Spain has been confronted with weak wage and productivity growth for several decades. This report provides an overview of the role that labour market policies as well as other policies can play in reviving broadly shared productivity growth in Spain. To set the scene, it starts with documenting the decline in broadly shared productivity growth and its underlying mechanisms. It then provides a discussion of how policies can enhance the adaptability of the economy and labour market to structural change. It concludes with a discussion of the role of selected labour market policies for promoting broadly shared productivity gains. The emphasis is on wage-setting institutions, employment protection and job retention support, consistent with the focus of recent reforms.
Reviving Broadly Shared Productivity Growth in Spain
Abstract
Executive Summary
Spain has been confronted with weak wage and productivity growth for several decades. This report provides an overview of the role that labour market policies as well as other policies can play in reviving broadly-shared productivity growth in Spain. The emphasis is on wage setting institutions, employment protection and job retention support, consistent with the focus of recent reforms.
Wage-setting institutions have been strengthened to promote a broader sharing of productivity growth
Spain has significantly increased its minimum wage and strengthened sector-level collective bargaining to promote a broader sharing of productivity gains with workers, particularly those with low wages.
The minimum wage has become an important part of the policy toolkit in Spain. It was increased from a relatively low level of about 45% of the gross median wage in the private sector in 2018, well below the OECD average, to 58% in 2022 and is set to increase further to 62% of the gross median wage (which corresponds to 60% of the net average wage). Most of the increase was realised in a single step in 2019.
The OECD’s evaluation of the 2019 minimum wage reform suggests that it significantly boosted the wages of low-wage workers without causing substantial job losses: it increased the wages of directly affected workers by almost 6%, while it reduced employment by only 0.6%.

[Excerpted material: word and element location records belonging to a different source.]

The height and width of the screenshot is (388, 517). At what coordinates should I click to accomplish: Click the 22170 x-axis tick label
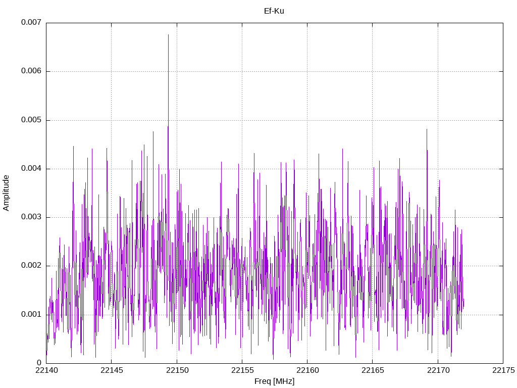pyautogui.click(x=438, y=370)
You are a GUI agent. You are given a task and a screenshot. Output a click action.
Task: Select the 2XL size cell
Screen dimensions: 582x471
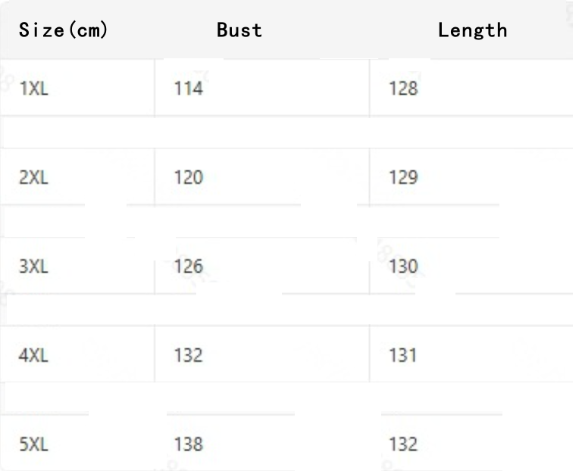tap(33, 178)
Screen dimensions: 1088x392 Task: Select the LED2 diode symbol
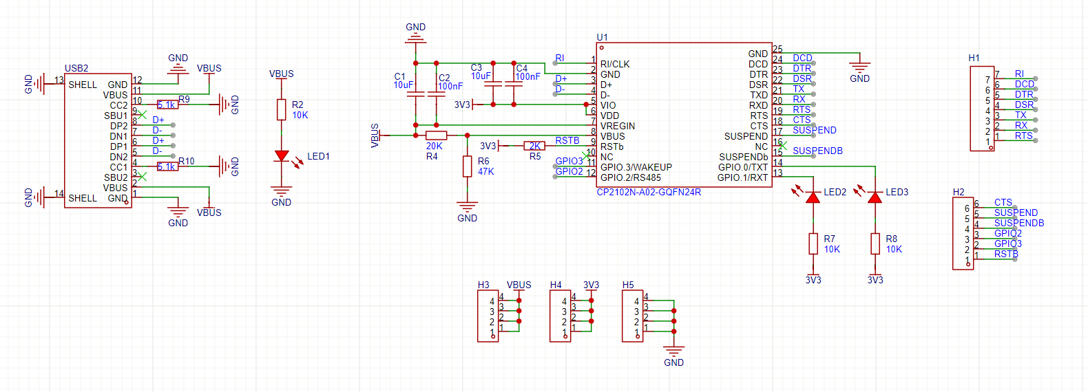813,197
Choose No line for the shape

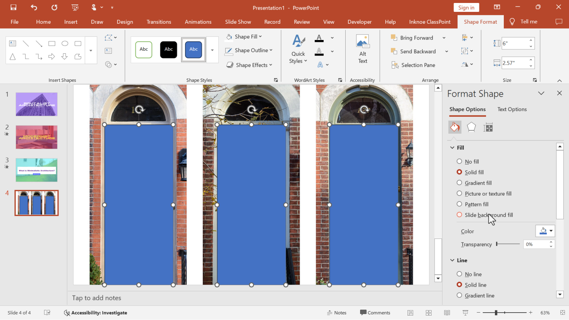[460, 274]
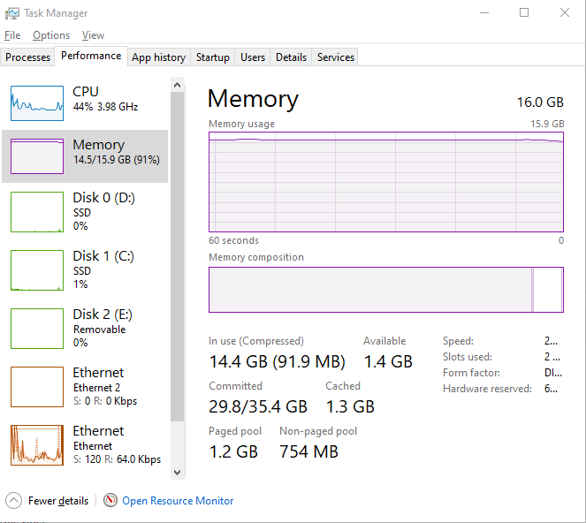
Task: Click the Fewer details chevron icon
Action: coord(13,501)
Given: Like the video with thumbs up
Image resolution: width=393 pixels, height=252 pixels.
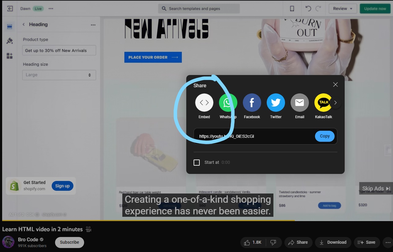Looking at the screenshot, I should click(x=253, y=242).
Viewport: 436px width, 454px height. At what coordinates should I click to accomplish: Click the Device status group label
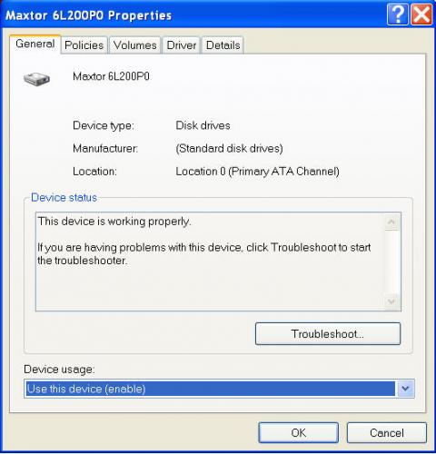click(64, 198)
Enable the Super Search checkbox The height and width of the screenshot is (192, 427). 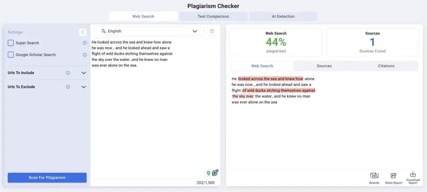coord(11,43)
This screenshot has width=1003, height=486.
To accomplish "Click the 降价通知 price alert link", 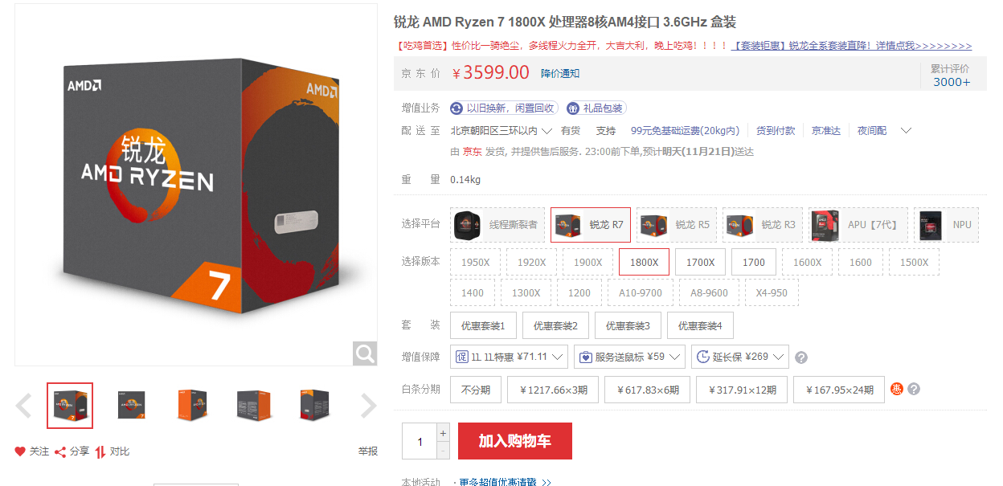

Progress has been made in addressing labour market duality, with potentially important payoffs in terms of higher productivity growth
A key feature of the labour reform of December 2021 was to reduce the excessive reliance on temporary contracts by restricting their use. As a result, Spain is now the country in the OECD with the third strictest rules for the use of fixed-term contracts according to the OECDs Employment Protection Indicators.
The reform has resulted in a large reduction in the incidence of temporary contracts. It fell from 21% in 2021 Q4, the second highest in the OECD, to less than 15% in 2023 Q1. The fall in temporary contracts did not result in lower employment as it was more than offset by an increase in permanent contracts. Indeed, the employment rate is now at a record high.
About a fifth of the increase in permanent employment reflects the increased use of open-ended intermittent contracts (contrato fijo-discontinuo). Such contracts offer more employment stability than temporary contracts, although earnings and hours can vary within certain limits.
Reforms to the system of job retention support have enhanced labour market resilience
Ever since the devastating experience of the global financial crisis, there was an ambition to strengthen the Spanish job retention scheme (ERTE) to support labour market resilience. However, it was not until the COVID-19 crisis struck that an effective scheme was put in place. As a result, support was provided promptly and widely, covering almost one in four workers at its peak.
Job retention support played a crucial role in preventing a surge in job losses in response to the COVID-19 crisis. Rather than shedding jobs, as during the global financial crisis when job retention support was little used, adjustment mainly took the form of reductions in working hours as in most other countries where job retention schemes were widely used. The positive impact of job retention support on employment is also confirmed in an ongoing evaluation by the OECD.
Building on the success of ERTE during the COVID-19 crisis, the labour reform of December 2021 introduced an explicit framework for scaling up support in times of exceptional need (the RED mechanism). It allows for government discretion over its activation while the parameters of the crisis scheme are defined in advance.